» **Records from a dataset**:
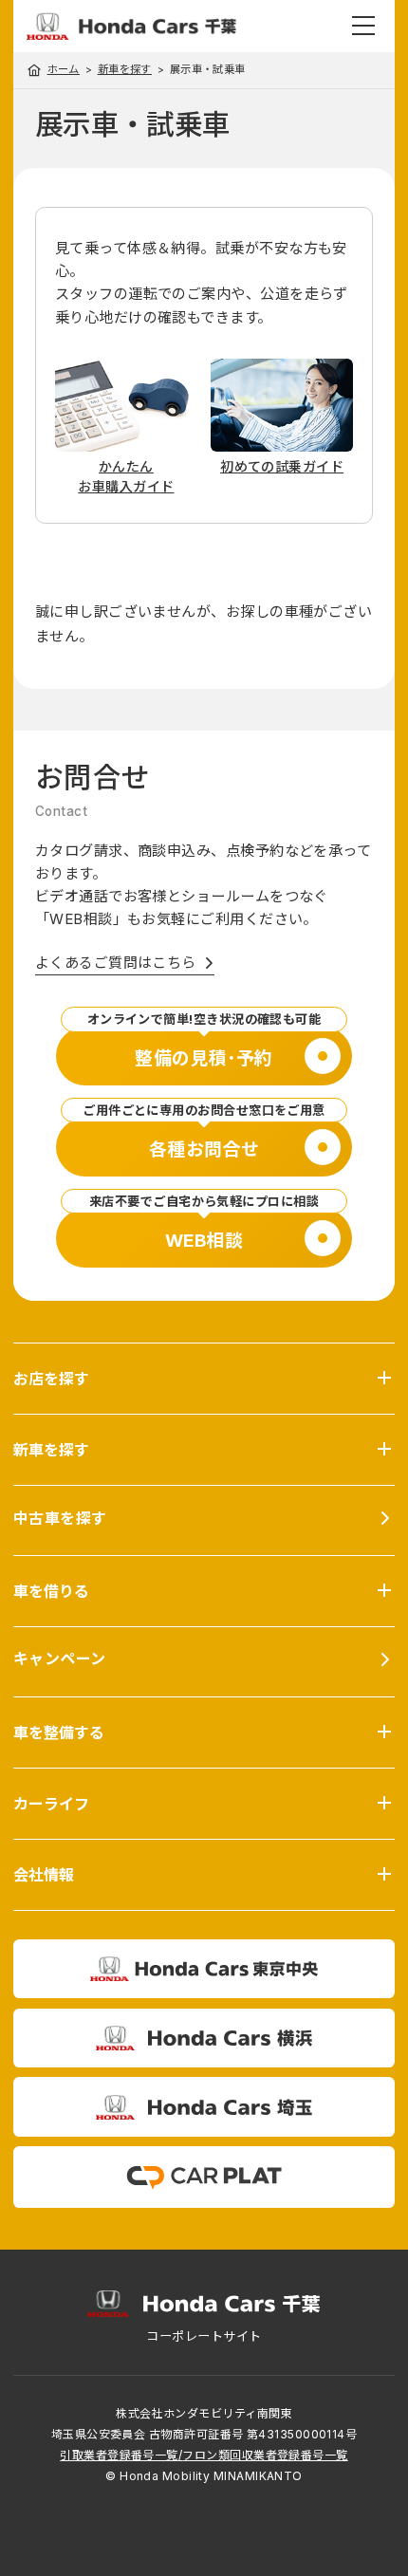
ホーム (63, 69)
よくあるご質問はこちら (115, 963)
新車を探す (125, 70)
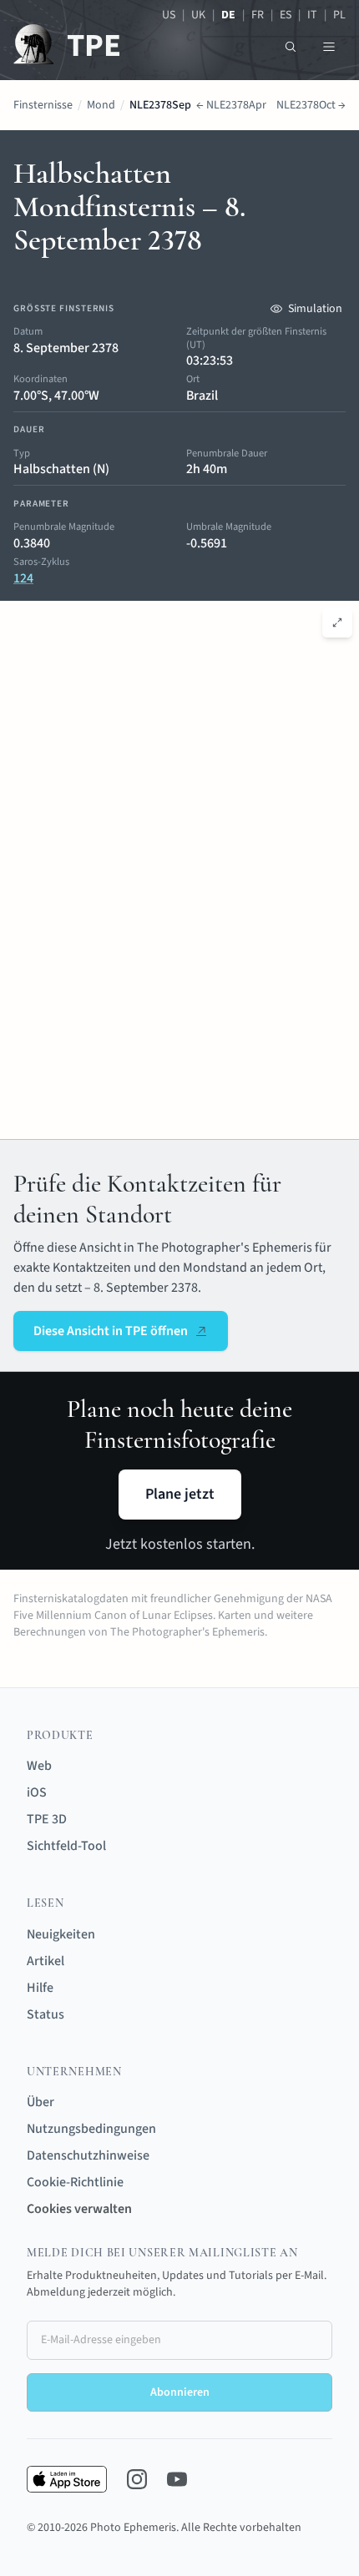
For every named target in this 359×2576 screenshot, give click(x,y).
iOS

» **Task instructions**: The response must consist of the entries above exactly as they stand, minus any pictures.

» **Response to the task**:
ホーム (63, 69)
よくあるご質問はこちら (115, 963)
新車を探す (125, 70)
For every named target in this 359×2576 screenshot, give click(x,y).
iOS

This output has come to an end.